Multi-material solutions, particularly those that join metals with plastics, are viewed as a promising means of automobile lightweighting by many OEMs globally. However Japanese automakers at least are treading cautiously when it comes to actual deployment of such solutions due to a number of reasons.
Notes Kiyoshiba Mase, General Manager, Organic Materials Engineering Division at Toyota Motor Corp., “When you are joining materials with rivets you can analyze the design with CAE but that’s no longer possible if you are using adhesives.” Mase does concede, however, that Europe is well ahead of Japan when it comes to data analysis regarding adhesion.
Mase also notes that the anisotropic nature of carbon fiber reinforced plastics (CFRP) makes bonding to steel challenging. “You need to design around this anisotropy and there are not many options for bonding. Those that do exist take time and effort,” he says. As such, extensive use of CFRP is only an option for supercars such as Toyota’s Lexus LFA.

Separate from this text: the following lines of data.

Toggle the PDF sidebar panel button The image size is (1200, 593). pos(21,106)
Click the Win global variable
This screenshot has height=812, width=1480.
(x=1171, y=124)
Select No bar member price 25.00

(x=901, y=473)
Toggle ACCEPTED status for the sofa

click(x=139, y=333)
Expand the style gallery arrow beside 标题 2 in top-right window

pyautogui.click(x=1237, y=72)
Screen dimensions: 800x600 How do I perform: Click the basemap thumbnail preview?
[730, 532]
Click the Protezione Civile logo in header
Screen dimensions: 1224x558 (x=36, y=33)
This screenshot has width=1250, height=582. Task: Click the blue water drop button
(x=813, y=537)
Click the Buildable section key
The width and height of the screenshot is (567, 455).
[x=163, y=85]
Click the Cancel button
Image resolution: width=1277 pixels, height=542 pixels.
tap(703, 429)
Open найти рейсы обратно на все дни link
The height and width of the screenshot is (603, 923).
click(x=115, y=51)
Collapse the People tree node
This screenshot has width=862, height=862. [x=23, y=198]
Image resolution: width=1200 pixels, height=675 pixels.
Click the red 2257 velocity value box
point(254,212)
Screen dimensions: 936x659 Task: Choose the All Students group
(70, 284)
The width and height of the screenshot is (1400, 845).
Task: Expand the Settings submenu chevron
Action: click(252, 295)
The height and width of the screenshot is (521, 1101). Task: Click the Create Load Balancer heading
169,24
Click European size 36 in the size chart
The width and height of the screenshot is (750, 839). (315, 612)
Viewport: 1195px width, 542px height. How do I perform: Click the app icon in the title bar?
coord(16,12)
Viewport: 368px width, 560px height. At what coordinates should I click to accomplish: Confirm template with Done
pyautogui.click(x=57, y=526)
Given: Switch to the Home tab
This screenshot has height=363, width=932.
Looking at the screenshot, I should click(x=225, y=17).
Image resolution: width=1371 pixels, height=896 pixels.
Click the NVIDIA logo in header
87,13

Mase also voiced concerns about techniques that etch the metal parts in a pretreatment step in order that resin can be over-molded, generating a so-called anchor effect. He questioned whether there are really effective, especially over the long term. Toyota’s view is that adhesive bonding contributes 80% of the joining effect whereas the uneven metal surface created by etching only contributes 20%.
Japan’s Daicel Polymer thinks it has come up with a solution for joining metals to plastics with its DLAMP continuous wave metal melting process. As opposed to a pulsed laser that would ablate the metal, a continuous wave laser melts the metal and forms 200-micron deep holes and hooked features on the metal surface. These interact with molten resin in an over-molding process to form much stronger physical bonds than with so-called nano-etching processes. Ideally, the metal parts should be at least 1-mm thick.
In bonding tests using a 60% glass fiber-reinforced grade of polyamide (PA) 66 (Plastron PA66-GF60-01) supplied by Daicel Polymer, the bond strength with A5052 aluminum was 45 MPa, while with SUS304 stainless steel it was also 45 MPa. DLAMP can be used to join steel, copper, titanium, zinc and magnesium with PA 66, with bond strengths varying from 20 MPa for SPCC steel to 50 MPa for ZDC2 zinc.
DLAMP process realizes strong metal-plastic bonding through molten resin flowing into the occluded spaces that are formed via melting of metal using a continuous wavelength laser.